# Ausgangstext

________________

Denn am Ende der Fede steht für beide Seiten eine klassische Win-Win-Situation. Darum liegt die Vermutung nahe, dass das Ganze gut inszenierte PR war und kein wirklicher Streit. Wir rekapitulieren: Nachdem Swift Apples Vergütungs-Praktiken anprangerte, diese als «schockierend» bezeichnete und mit einem Boykott von Apple Music drohte, kündigte Apple-Manager Eddy Cue nur Stunden später auf Twitter an, man werde Künstler in der dreimonatigen Probezeit doch bezahlen.

Das schnelle Einlenken von Apple überrascht sogar Kenner des Konzerns. Technologie-Experte Tim Bajarin schreibt in der Online-Ausgabe des Magazins «Time», es sei das erste Mal seit Jahrzehnten, dass der Technologieriese so rasch seine Meinung geändert habe.

Scharfe Spotify-Kritikerin

Wiederum nur Tage später nach Apples Friedensbereitschaft teilte Swift mit, dass sie ihr Hit-Album «1989» im neuen Abgebot von Apple streamen lassen will. Auf Twitter schrieb die 25-Jährige: «Es ist einfach das erste Mal, dass ich das Gefühl habe, dass es richtig ist, mein Album streamen zu lassen.»

Swifts wunderbare Wandlung mutet seltsam an. Vor allem, weil sie eine der härtesten und berühmtesten Gegnerinnen des schwedischen Streamingdienstes Spotify ist. Die Macher des Angebots müssen sich seit Jahren den Vorwurf gefallen lassen, sie bezahlten Musikern viel zu wenig. Swift boykotiert Spotify daher. Dass die Sängerin nun aber plötzlich bei Apple so euphorisch ihre Musik streamen lässt, legt eine Vermutung nahe: Swift und Apple gingen ein Deal ein.

________________

# Rohmaterial
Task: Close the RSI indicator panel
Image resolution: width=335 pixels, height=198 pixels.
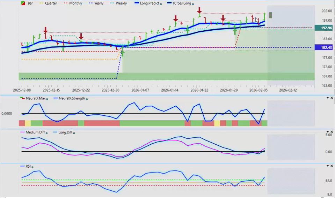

________________

# Schriftliche Aufgabe
Aktualisiere den Ausgangstext über Apple und Swift von „Das schnelle Einlenken“ bis einschließlich „Meinung geändert habe.“, indem du „Jahrzehnten“ durch „Jahren“ ersetzt, und gib diesen Abschnitt wieder. Stütze dich ausschließlich auf den Ausgangstext.

# Ausgearbeitete Lösung
Das schnelle Einlenken von Apple überrascht sogar Kenner des Konzerns. Technologie-Experte Tim Bajarin schreibt in der Online-Ausgabe des Magazins «Time», es sei das erste Mal seit Jahren, dass der Technologieriese so rasch seine Meinung geändert habe.